Written tasks:
1/ Return the stretch of the caregiving book passage from "A year ago today" through "be a caregiver.", copied word for word.
2/ Extend the passage about the caregiving book's release, picking up after its final sentence.

Selected text:
--------------------------------

A year ago today I celebrated with family friends the release of Confessions of an Imperfect Caregiver. The day was one of joy mixed with sadness as were so many of the days I spent writing it. We chose to release the book on Rodger’s birthday to honor him and his life. I knew when I decided to share our story I would experience again all the emotions of living it. I told Mike to be prepared for an emotional rollercoaster. He knew all too well what that meant. He lived it too and would have his own moments of joy and regret. However, we agreed it was important to speak the truth about what it’s really like to be a caregiver.
I was determined to be brutally honest. I included the good days, the days of precious moment of clarity and remembrance he chose to share with us. However, I also share the many moments of anger and doubt. I cry and pray and vent the frustration that comes with doing the best you can in an impossible situation for someone who sometimes loves you but far more often resents you for trying to save them from themselves.

--------------------------------

Dataset section:
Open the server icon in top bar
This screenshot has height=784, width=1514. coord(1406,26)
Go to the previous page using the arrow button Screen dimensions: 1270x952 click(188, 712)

--------------------------------

Responses per task:
1/
A year ago today I celebrated with family friends the release of Confessions of an Imperfect Caregiver. The day was one of joy mixed with sadness as were so many of the days I spent writing it. We chose to release the book on Rodger’s birthday to honor him and his life. I knew when I decided to share our story I would experience again all the emotions of living it. I told Mike to be prepared for an emotional rollercoaster. He knew all too well what that meant. He lived it too and would have his own moments of joy and regret. However, we agreed it was important to speak the truth about what it’s really like to be a caregiver.

2/
Caregivers often asked, “Why doesn’t someone write a book that shows what it’s really like?” Confessions of an Imperfect Caregiver does that. Caregivers, you know what it’s like. You live it every day. It is now my wish is to get into the hands of your friends and family members in the hope that, in reading our story, they will better understand your situation and offer to help in any way they can.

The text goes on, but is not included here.